更多信息请登录官网了解:Anaconda
测试环境物理拓扑结构图¶
说明:如果直接在带有图形界面的客户端主机工作,可以不用安装vnc客户端以及vnc Server
测试环境相关产品版本¶
- Anaconda2-2019.03-Linux-x86_64
- FusionInsight HD 6.5.1
- Spark 2.3.2
- R version 3.5.1 (2018-07-02)
- RStudio 1.1.456
- Python 2.7.16 |Anaconda, Inc.| (default, Mar 14 2019, 21:00:58)
- Jypyter Notebook 5.7.8
Anaconda同FusionInsight HD交互的多种方式¶
(1) 使用R语言
-
RStudio
-
方案1:使用sparklyr在RStudio中以交互方式将R代码提交到HD Spark集群
说明:通过使用sparklyr来对航空公司航班进行数据分析,可查看在线demo http://rpubs.com/jinbnie/513252
-
方案2: 使用SparkR在RStudio中以交互方式将R代码提交到HD Spark集群
说明:使用SparkR读取对接集群hive表里的数据
-
-
Jupyter Notebook
-
方案3:使用sparklyr在jupyter notebook中以交互方式将R代码提交到HD Spark集群
说明: 与方案1的R代码一样,唯一的区别是交互环境换成了jupyter notebook
-
(2) 使用python语言
-
Jupyter Notebook
-
方案4:在jupyter notebook中以交互方式将python代码提交到HD Spark集群
说明: 使用python接口,读取对接集群hdfs中的数据,完成一次经典的spark word count演示样例
-
前提条件¶
- FusionInsight HD 6.5 环境安装完成
- linux 客户端主机root权限
- 测试环境相关windows跳板机,linux客户端主机以及对接FI HD集群网络互通
测试环境准备¶
1. 在Linux客户端节点上安装和配置VNC服务器(如果可直接在GUI客户端环境中工作此步骤可省略)
请参考: How to Install and Configure VNC Server on CentOS 7
2.安装 Anaconda
参考Anaconda官方文档:https://docs.anaconda.com/anaconda/install/linux/
下载Anaconda安装包
wget https://repo.anaconda.com/archive/Anaconda2-2019.03-Linux-x86_64.sh
Enter the following to install Anaconda for Python 2.7:
使用如下命令安装Anaconda
说明
~/.bashrc 文件会在anaconda安装过程中初始化,请在安装前备份此配置文件
cp ~/.bashrc ~/.bashrc.bak
bash Anaconda2-2019.03-Linux-x86_64.sh
-
安装程序将提示“In order to continue the installation process, please review the license agreement.”单击Enter以查看许可条款。
-
滚动到许可条款的底部,然后输入“yes”以表示同意。
-
安装程序提示您单击Enter接受默认安装位置,按CTRL-C取消安装,或指定备用安装目录。
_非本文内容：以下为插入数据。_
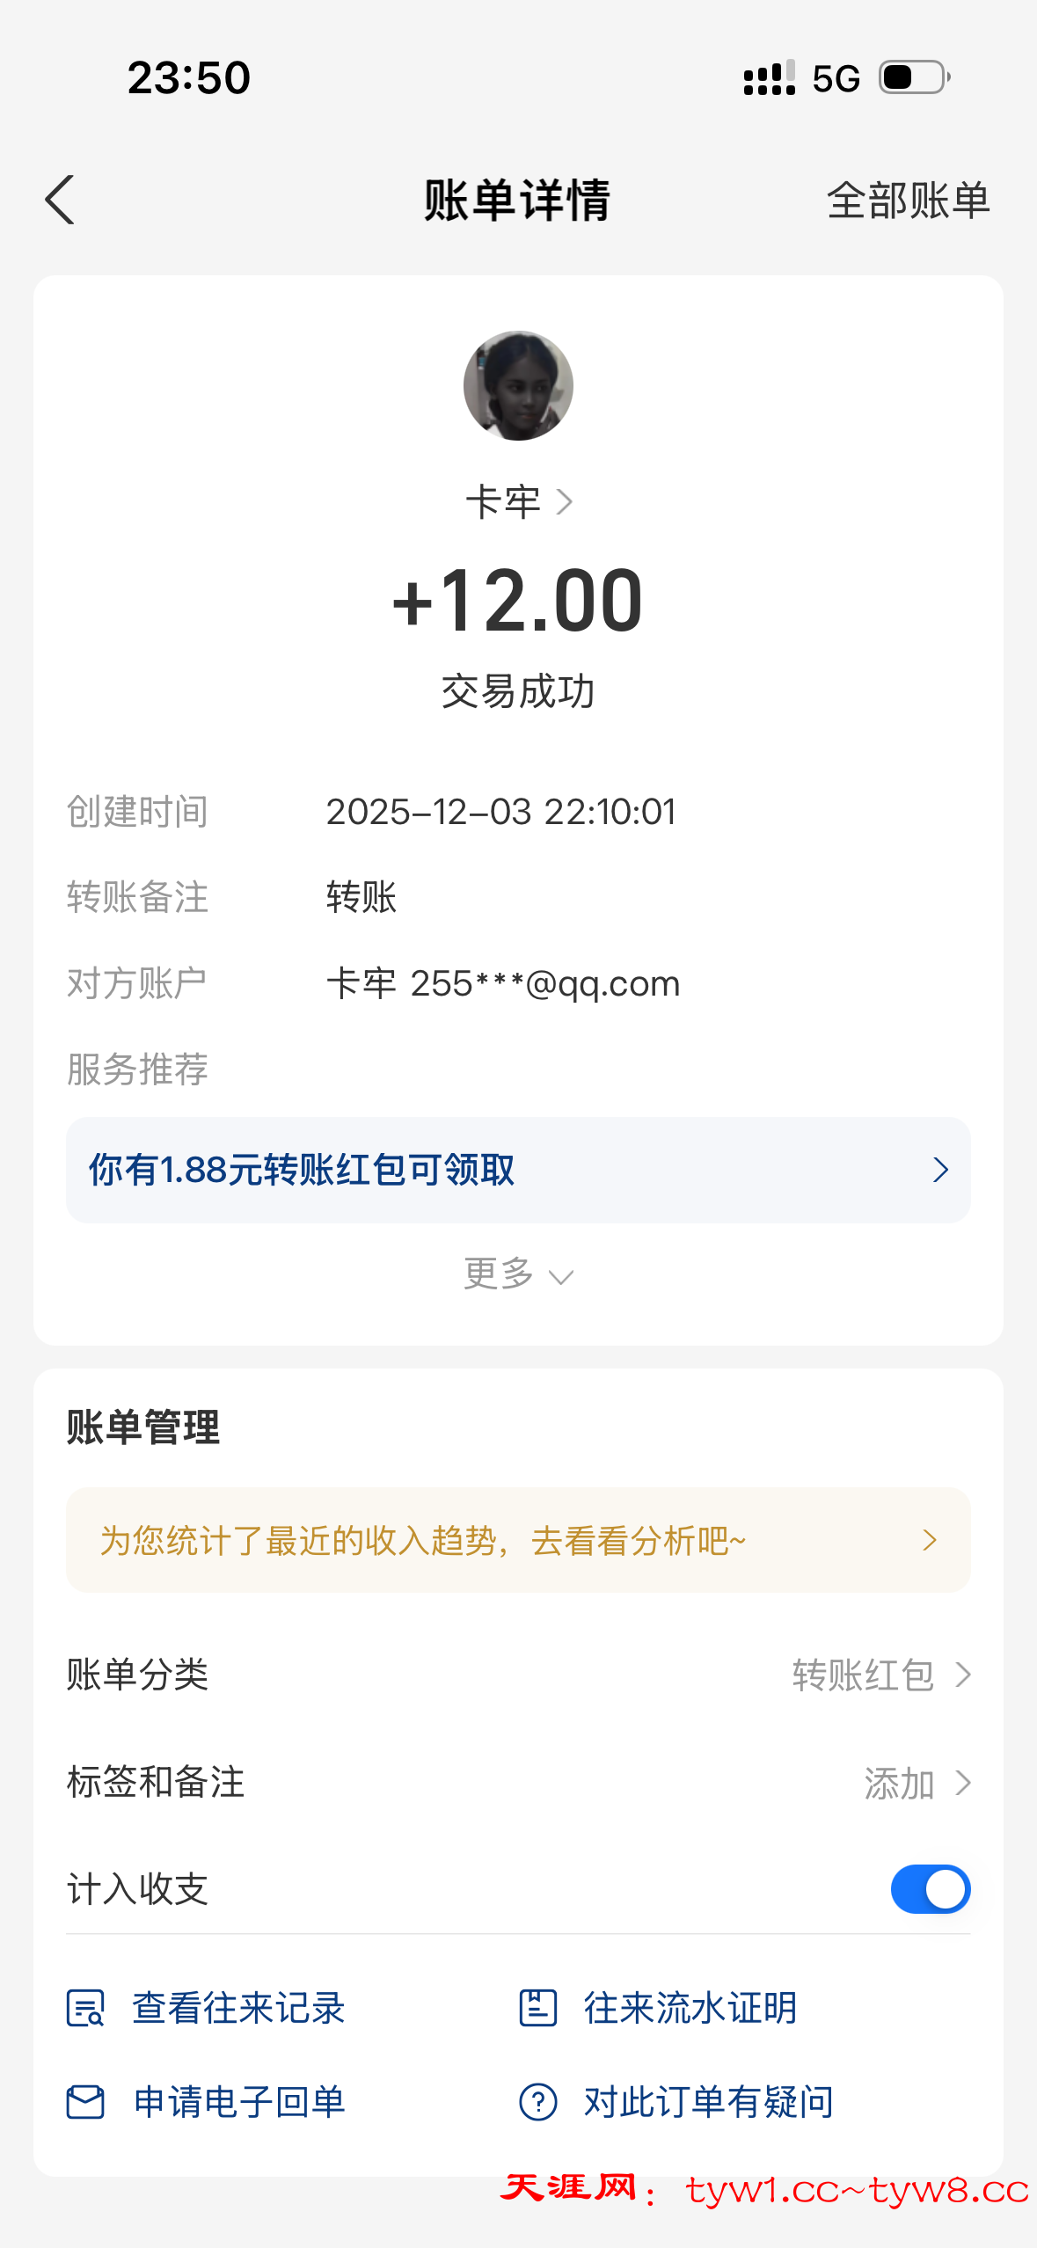Expand the 更多 details section
Viewport: 1037px width, 2248px height.
pos(518,1274)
如果您接受默认安装位置,则安装程序将显示“PREFIX=/home/{username}/anaconda<2 or 3>”并继续安装。可能需要几分钟才能完成。
注意: 推荐使用默认安装位置,如果使用非root用户进行交互,请安装在其他可访问的路径,比如/opt,否则之后会报关于用户权限的问题
-
安装程序提示“Do you wish the installer to initialize Anaconda2 by running conda init?”推荐填写 “yes”。
-
安装完成,会显示 “Thank you for installing Anaconda<2 or 3>!”
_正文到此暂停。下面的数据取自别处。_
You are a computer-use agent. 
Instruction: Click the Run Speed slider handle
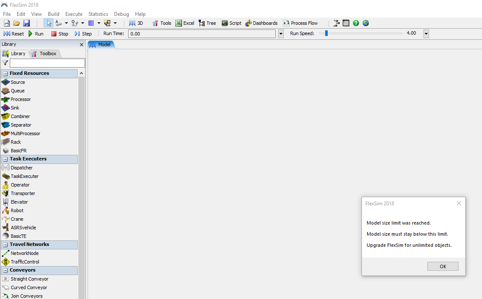pyautogui.click(x=326, y=33)
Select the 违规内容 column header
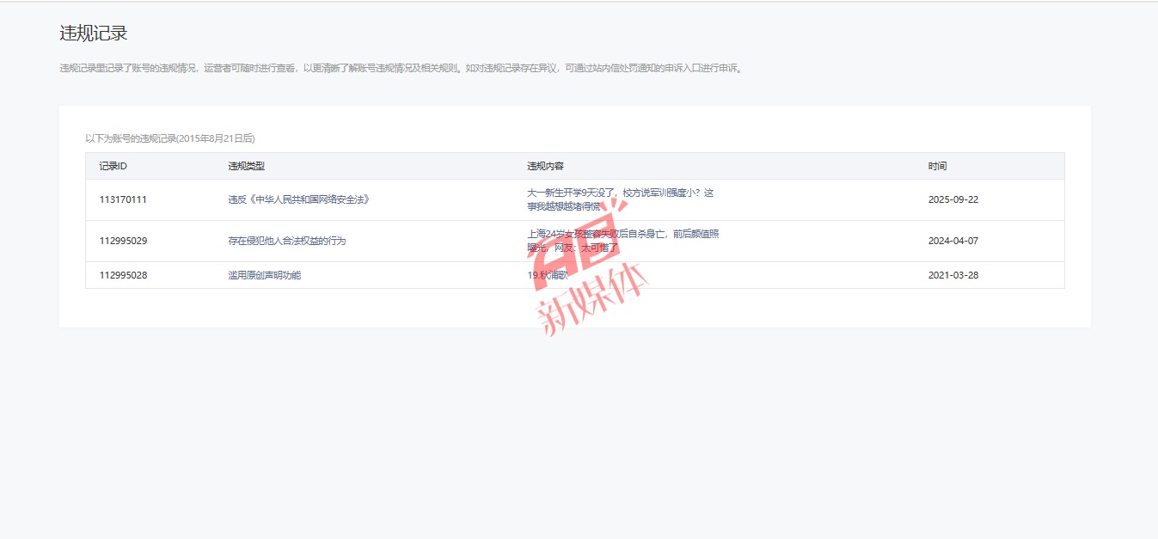The width and height of the screenshot is (1158, 539). (x=545, y=166)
- 完成后会提供一个PyCharm关于Anaconda的安装包链接 https://www.anaconda.com/pycharm.
-
关闭并打开终端窗口,以使安装生效,
mv ~/.bashrc ~/.bashrc.anaconda cp ~/.bashrc.bak ~/.bashrc source ~/.bashrc.anaconda
3.创建R交互环境并且安装、运行RStudio
参考:http://docs.anaconda.com/anaconda/navigator/tutorials/create-r-environment/
vi ~/.condarc
可以将如下内容添加到 ~/.condarc 文件中来增加conda相关包的下载速度
channels:
- https://mirrors.ustc.edu.cn/anaconda/pkgs/main/
- https://mirrors.ustc.edu.cn/anaconda/cloud/conda-forge/
- https://mirrors.tuna.tsinghua.edu.cn/anaconda/pkgs/free/
- defaults
show_channel_urls: true
启动 anaconda navigator
anaconda-navigator &
创建一个新的编译环境,比如起名为renv2
Python :2.7
R:r
回到Home, 安装 rstudio
启动 RStudio
conda env list
conda activate renv2
rstudio &
4.安装 FusionInsight HD 客户端
打开浏览器,登录FusionInsight Mananger,然后下载客户端
在Linux客户端节点上以root身份登录,运行下面的命令以安装HD客户端
su – root
scp root@172.16.4.32:/tmp/FusionInsight-Client/FusionInsight_Services_Client.tar /opt/FusionInsight_Services_Client172.16.4.35.tar
tar xvf FusionInsight_Services_Client172.16.4.35.tar
tar xvf FusionInsight_Services_ClientConfig.tar
cd FusionInsight_Services_ClientConfig/
./install.sh /opt/client172.16.4.35/
将客户端节点ip,主机名加入对接集群所有节点的/etc/hosts文件下,这一步的目的是起spark任务的时候,worker节点(集群节点)能够识别到driver主机(客户端节点):
启动 RStudio
su - huawei
cd /opt/client172.16.4.35/
source bigdata_env
kinit developuser
klist
source ~/.bashrc.anaconda
conda activate renv2
rstudio &
方案1:使用sparklyr在RStudio中以交互方式将R代码提交到HD Spark集群¶
说明:通过使用sparklyr来对航空公司航班进行数据分析,可查看在线demo http://rpubs.com/jinbnie/513252
注意: 以下 7 步的源码可以在如下链接中获取:RStudio
第5,7步进行相关适配可以对接 FI HD 6.5(Spark 2.3.2).
Step 1 安装相关包
install.packages("sparklyr")
install.packages("dplyr")
install.packages("ggplot2")
install.packages("babynames")
install.packages("dygraphs")
install.packages("rbokeh")
Step 2 连接spark
library(sparklyr)
library(dplyr)
library(ggplot2)
options(bitmapType = 'cairo')
Sys.setenv(JAVA_HOME="/opt/client172.16.4.35/JDK/jdk-8u201")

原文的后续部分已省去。